Ramai-ramai Menolak Kebijakan PCR Sebagai Syarat Naik Pesawat, Ini Alasannya
Tulus juga menyebutkan, bahwa kebijakan PCR ini diskriminatif karena memberatkan dan menyulitkan konsumen.
Editor: Malvyandie Haryadi
Laporan Wartawan Tribunnews.com, Hari Darmawan
TRIBUNNEWS.COM, JAKARTA - Aturan penumpang pesawat terbang harus menjalani tes polymerase chain reaction (PCR) ditentang banyak kalangan.
Seperti diketahui, pemerintah mengeluarkan aturan baru soal syarat perjalanan dalam negeri yang tertuang dalam Surat Edaran (SE) Satuan Tugas Penanganan Covid-19 Nomor 21 Tahun 2021.
Dalam aturan itu, penumpang pesawat yang melakukan perjalanan, baik berasal maupun bertujuan ke daerah PPKM level 3 dan 4 wajib menunjukkan kartu vaksin (minimal dosis pertama).
Kemudian, penumpang juga harus melampirkan hasil tes PCR negatif yang diambil kurun waktu 2x24 jam.
Yayasan Lembaga Konsumen Indonesia (YLKI) pun menyarankan kebijakan tes PCR untuk penumpang pesawat dibatalkan.
Ketua Umum YLKI Tulus Abadi menyebutkan, kebijakan PCR untuk penumpang pesawat ini sebaiknya dibatalkan atau direvisi.
"Revisi yang dimaksud misalnya, waktu pemberlakuan PCR menjadi 3x24 jam, mengingat di daerah-daerah tidak semua tes PCR cepat," ucap Tulus saat dihubungi Tribunnews, Sabtu (23/10/2021).
Atau, lanjut Tulus, syarat perjalanan dengan angkutan udara cukup antigen saja, tapi harus vaksin 2x.
Tulus juga menyebutkan, bahwa kebijakan PCR ini diskriminatif karena memberatkan dan menyulitkan konsumen.
"Diskriminatif, karena sektor transportasi lain hanya menggunakan antigen bahkan tidak pakai apapun.

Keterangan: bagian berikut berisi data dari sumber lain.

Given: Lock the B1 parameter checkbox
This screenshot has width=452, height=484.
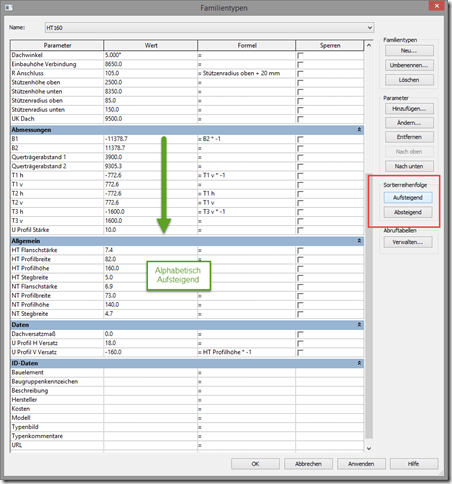Looking at the screenshot, I should pos(300,139).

Maka dari itu kebijakan ini diskriminatif," kata Tulus.
Selain itu Tulus juga mengingatkan, jangan sampai kebijakan tersebut kental aura bisnisnya dan pihak-pihak tertentu yang diuntungkan.
Baca juga: Polemik Tes PCR Bagi Penumpang Pesawat, Projo Minta Hapus Kebijakan, PAN Khawatir Ada Mafia
Sementara itu menurut Pengurus harian YLKI Agus Suyatno mengatakan, kenapa kebijakan ini hanya untuk transportasi udara saja dan untuk transportasi darat serta yang lainnya masih menggunakan rapid test antigen.
"Padahal di transportasi udara, waktu berkumpul lebih sedikit karena perjalanan pesawat yang cepat dibandingkan darat atau laut," ucap Agus saat dihubungi Tribunnews, Sabtu (23/10/2021).